◆ Text provided:
┌────────

Article 9.
The formation, modification and termination of a technology contract
shall all be in written form.
Article 10. A technology contract shall be formed
once the parties affix their signatures or personal seals to the
contract. Where State regulations require approval by relevant
organs, the contract shall be formed from the time of approval.
Article 11. The parties may stipulate guarantees
for technology contracts. A contract under which a third party
is guarantor shall be formed once the guarantor and guarantee
affix their signatures or personal seals to the contract.
Article 12. The price or remuneration in a technology
contract and its method of payment shall be stipulated by the
parties to the contract.
Article 13. A party may appoint an agent to
form a technology contract on his behalf. The appointing party
shall provide the agent with a power of attorney. The agent shall,
within the scope of authority granted to him by the appointing
party, conclude a contract in the name of the appointed party.
Article 14. Any body which provides introductory
services in the formation of a technology contract which complies
with the provisions of this Law and abides by the principle of
trust and integrity may accept reasonable compensation therefor.
Article 15. The articles of a technology contract
shall be stipulated by the parties. They shall generally include
the following items:
(1) Name of the project;
(2) Content, scope and requirements of the object of the contract;
(3) Performance plan, progress projection, duration, place, and
method of performance;
(4) Confidentiality of technical information and data;
(5) Liability for risk;
(6) Ownership and Sharing of technical results;
(7) Standard and method of acceptance;
(8) Price or remuneration and method of payment;
(9) Method of calculation of penalties or damages;
(10) Dispute resolution method;
(11) Definition of names and technical terms.
Technical background material relevant to the performance of the
contract, and feasibility and technical evaluation reports, project
task and planning documents, as well as drawings, tables, data
and photographs may, as agreed between the parties, form an integral
part of the contract.
Article 16. A technology contract formed in
accordance with the law shall immediately become legally binding.
The parties shall perform their duties fully as stipulated in
the contract. One party may not, of its own accord, modify or
terminate the contract.
Article 17. If one party fails to execute a
technology contract or if their performance of their contractual
obligations does not conform to the stipulated conditions, thereby
rendering them in breach of contract, the other party shall have
the right to demand performance or to adopt remedial measures,
as well as have the right to demand damages.

└────────

◆ Record excerpts:
┌────────

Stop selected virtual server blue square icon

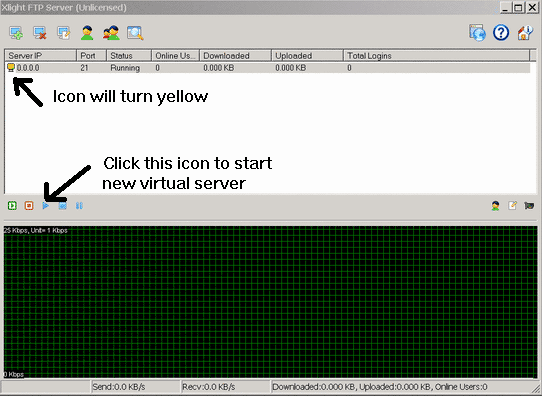click(63, 206)
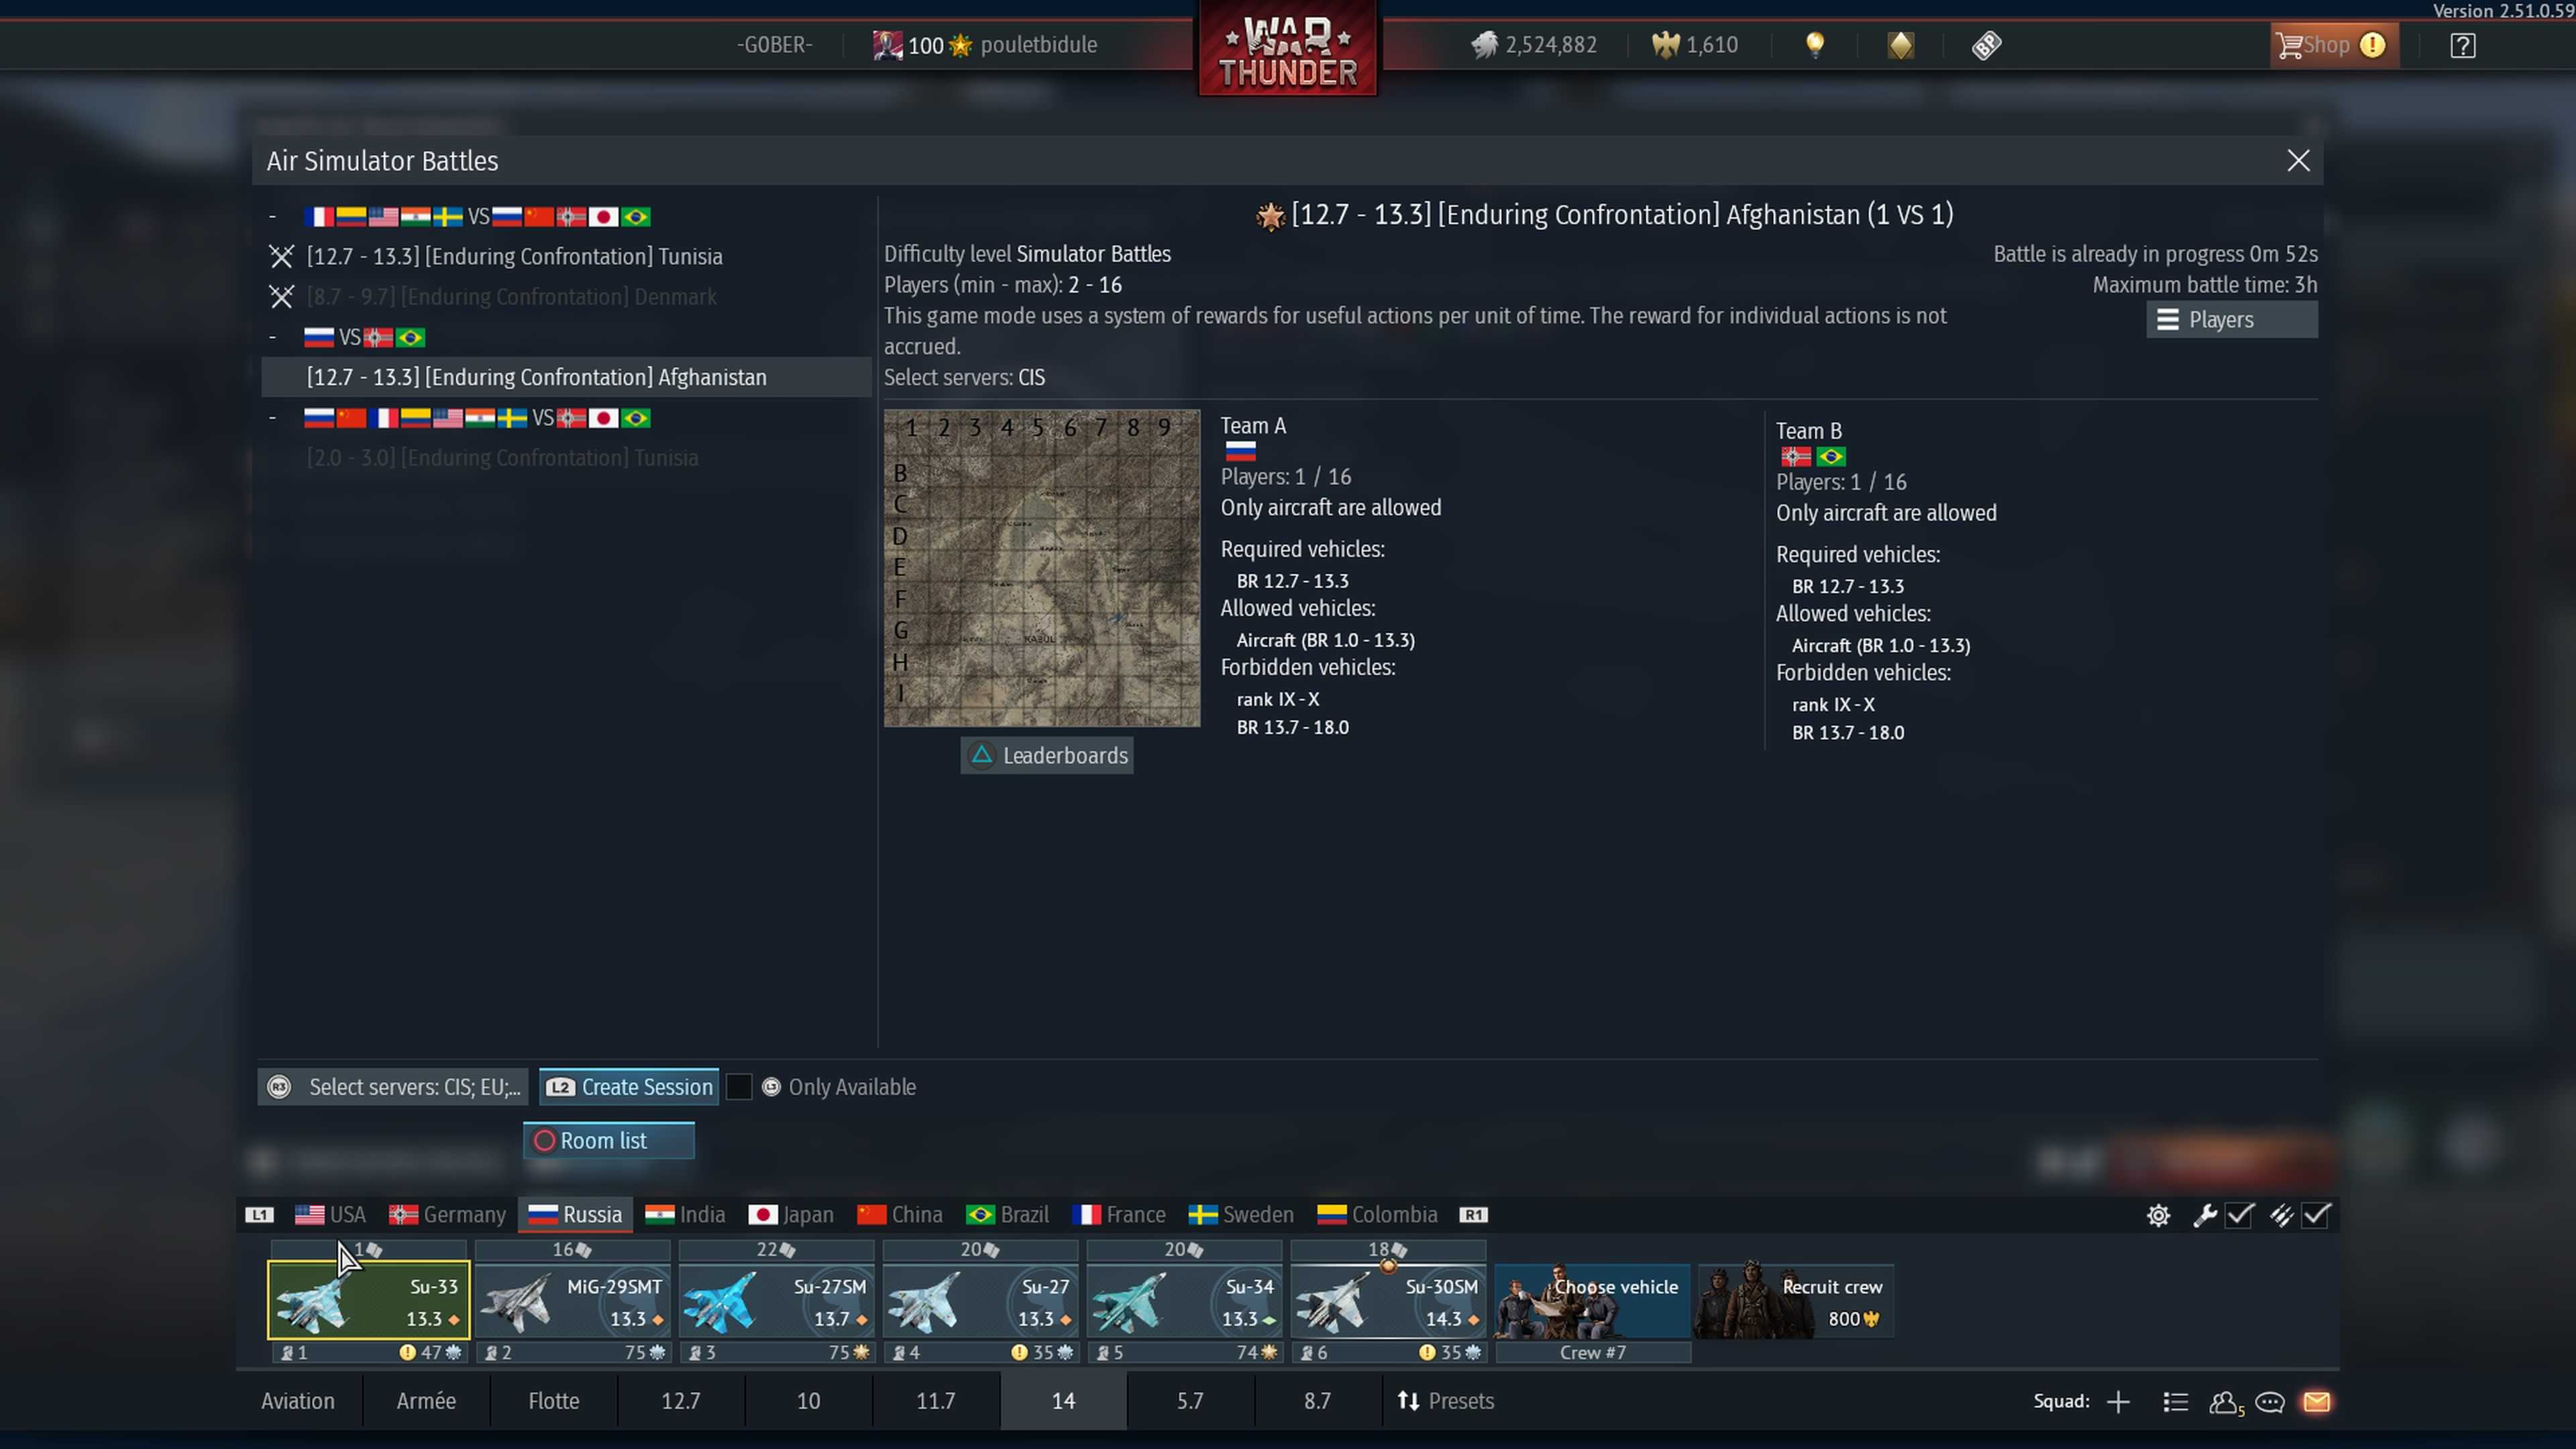Open the Select servers CIS; EU dropdown
The image size is (2576, 1449).
pos(393,1087)
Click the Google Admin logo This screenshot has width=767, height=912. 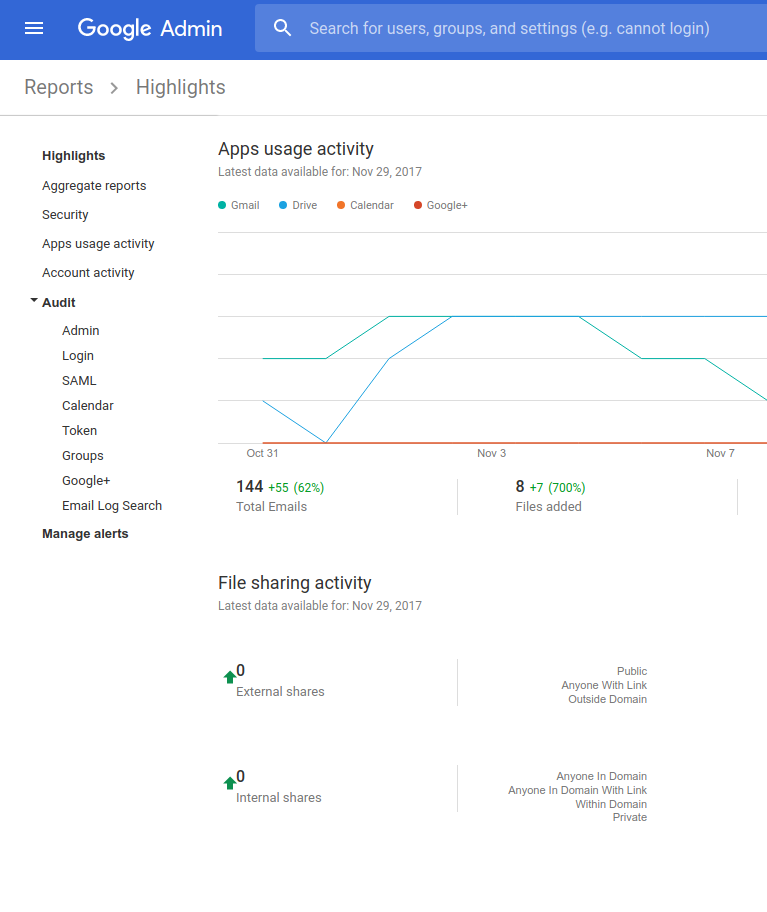pyautogui.click(x=150, y=28)
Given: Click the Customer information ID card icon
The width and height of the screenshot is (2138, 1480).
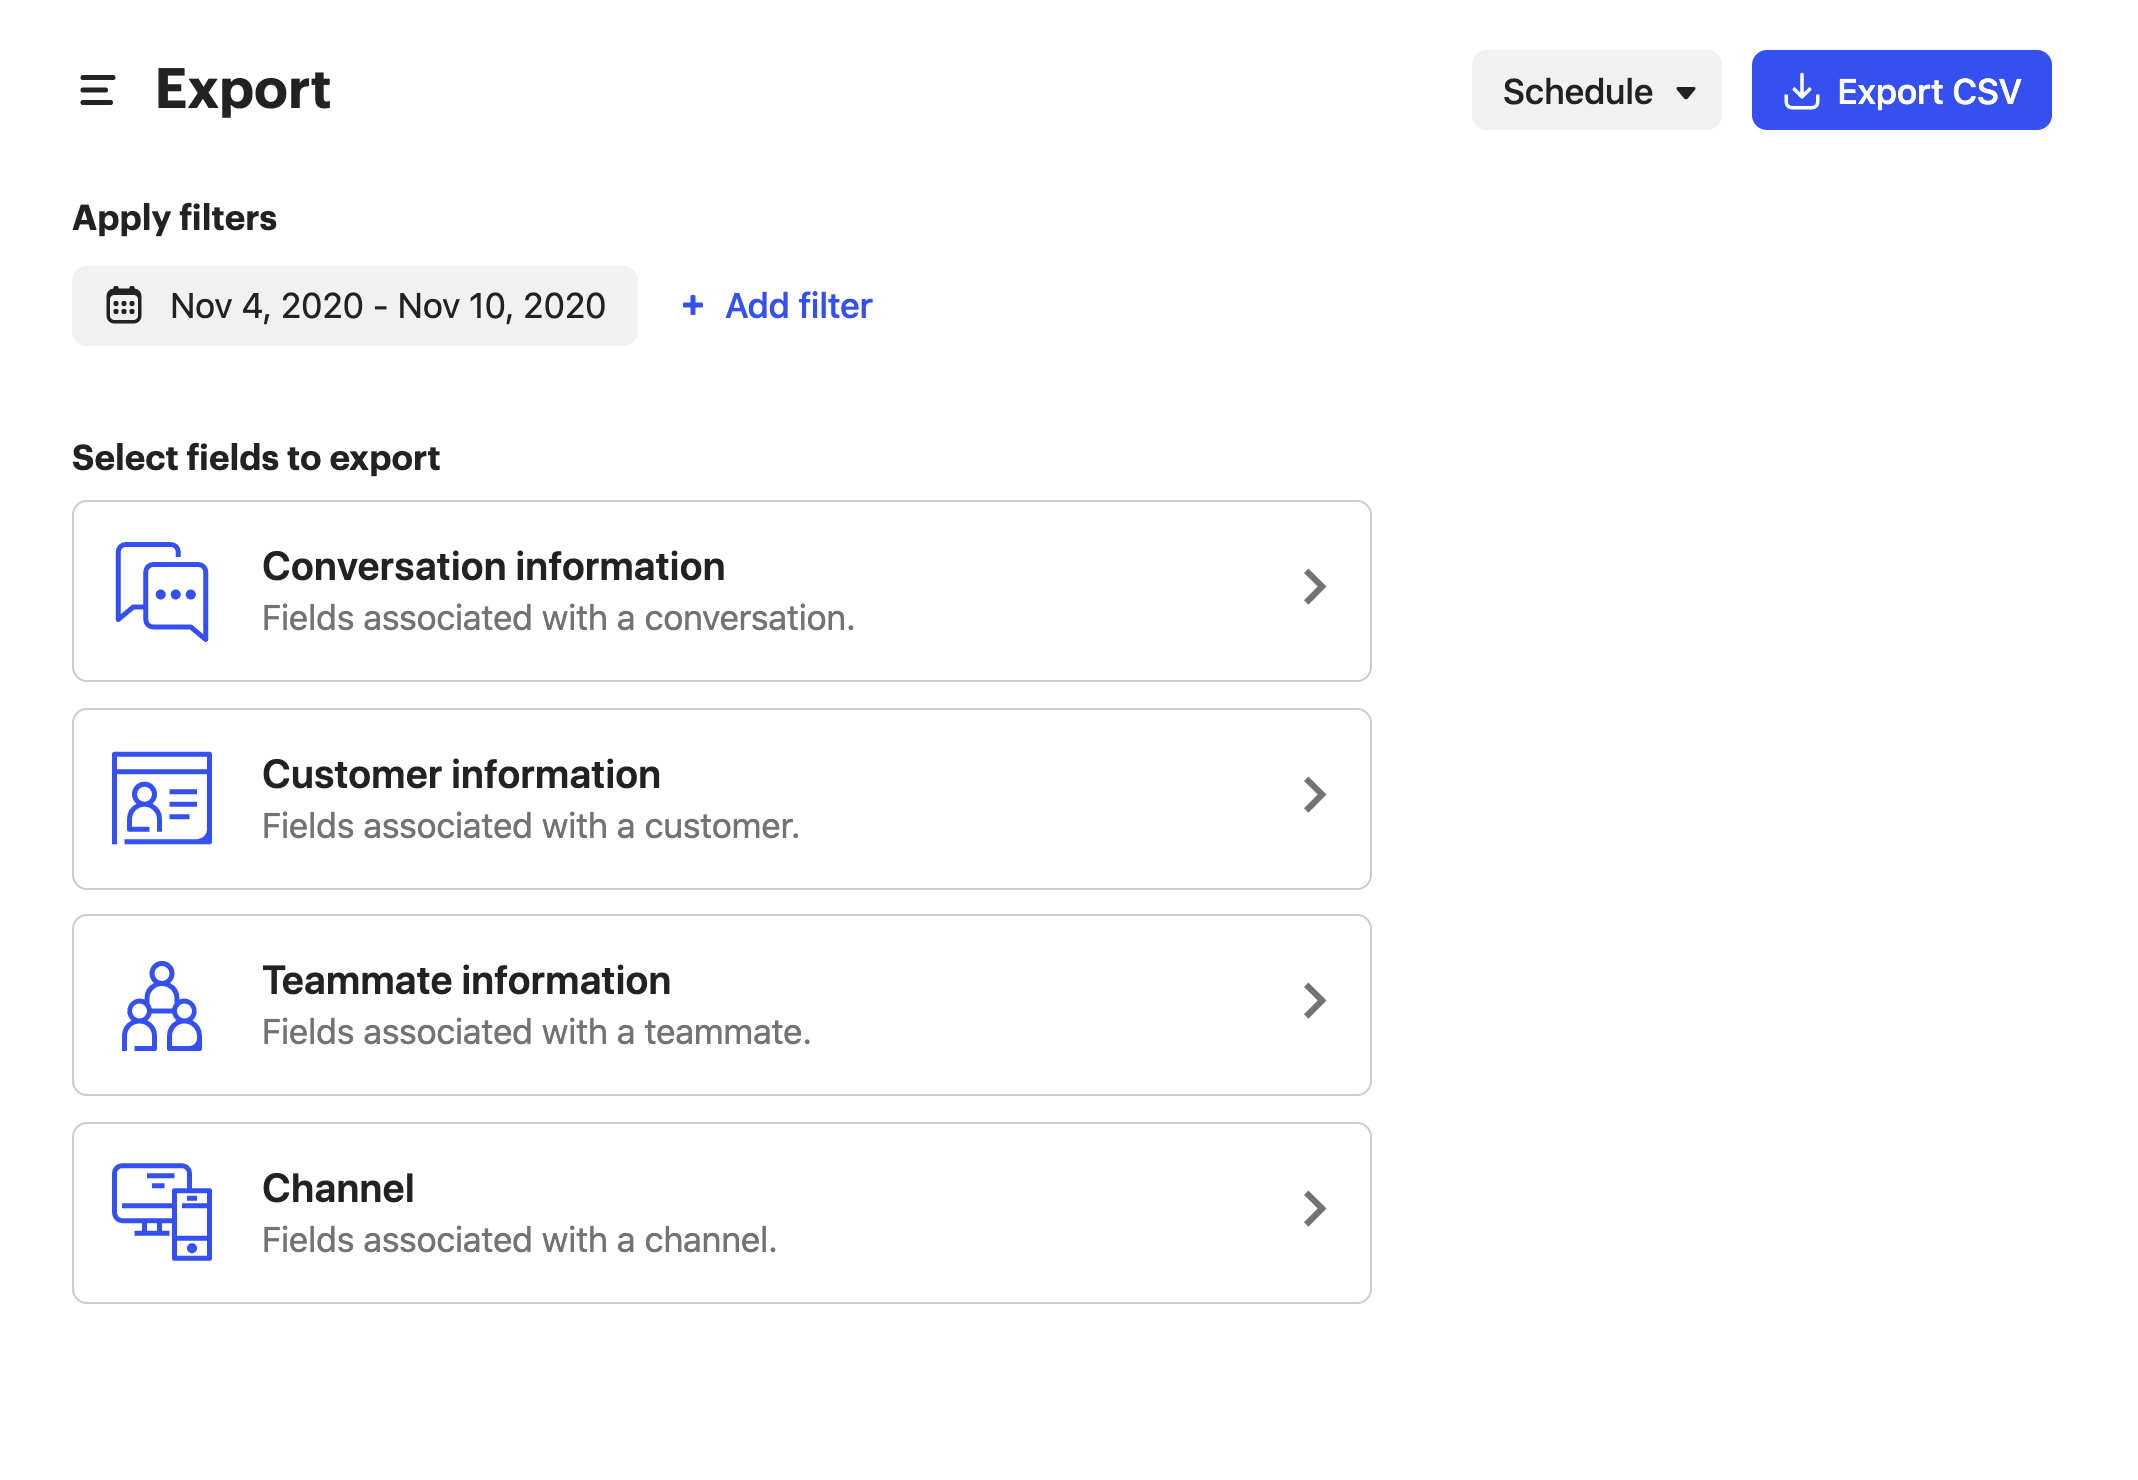Looking at the screenshot, I should [162, 798].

└────────

◆ Problems:
**A.** Under Article 17 of the technology contract articles, what rights does the other party have when one party is in breach of contract?
**B.** Could you extend the technology contract articles, picking up right after the final sentence of Article 17?
The rows are separate from the technology contract articles.

◆ Response list:
**A.**
- to demand performance
- to adopt remedial measures
- to demand damages

**B.**
The liability for compensation by the party in breach of contract
shall be equivalent to the loss suffered by the other party as
a result of the breach, but shall not exceed the amount which
should have been foreseen by the party in breach at the time of
forming the contract.
The parties may agree in the contract that if one party is in
breach of contract it shall pay a stipulated monetary penalty
to the other party. They may, alternatively, stipulate a method
for the calculation of damages.
A party which suffers a loss as a result of breach of contract
by the other party shall promptly take appropriate steps to prevent
the loss form increasing. Should it fail to promptly take appropriate
action, thereby causing an increase in the loss, it shall not
have the right to demand compensation for the additional loss.
Article 18. If all parties are in breach of
contract, they shall all bear equivalent liability.
Article 19. If one party is unable to fulfil
its contractual obligations as a result of the actions of a higher
authority it shall, as stipulated by the contract, compensate
the other party for damages or adopt other remedial measures,
after which higher authority shall be responsible for dealing
with the loss incurred in doing so.
Article 20. If a party is unable to perform
a technology contract for reasons of force majeure, it shall be
relieved form its liability for non-performance.
Article 21. The following technology contracts
shall be invalid:
(1) Those which violate the law or regulations or which are harmful
to the national or common social interest;
(2) Those which illegally monopolize or obstruct the progress
of technology;
(3) Those which violate another's legitimate rights or interests;
and
(4) Those concluded by way of deception or coercion.
An invalid contract shall have no legally binding force from the
time it is made. The invalidity of a portion of a contract shall
not affect the remainder of the contract which shall retain its
validity.
Article 22. If the formation of a technology
contract which violates the law or regulations or which is harmful
to the national or common social interest involves an illegal
activity, administrative or criminal liability shall be investigated
and determined in accordance with the law.
Article 23. If the parties are in unanimous
agreement, a technology contract may be modified or terminated.
The modification or termination of a contract approved by a relevant
organ shall be agreed to by the original approving body.
Article 24. If any one of the following circumstances
arises, rendering the performance of a technology contract unnecessary
or impossible, one party shall have the right to notify the other
party of termination of the contract:
(1) Breach of contract by the other party;
(2) Force majeure;
(3) Public disclosure by another person of the specific technology
of a technical development contract.
Article 25. The modification or termination
of a contract shall not affect the rights of the parties to demand
damages.
Article 26. Within the period of validity of
a technology contract, one party may not, without the agreement
of the other party, transfer its rights or obligations in whole
or in part to a third party.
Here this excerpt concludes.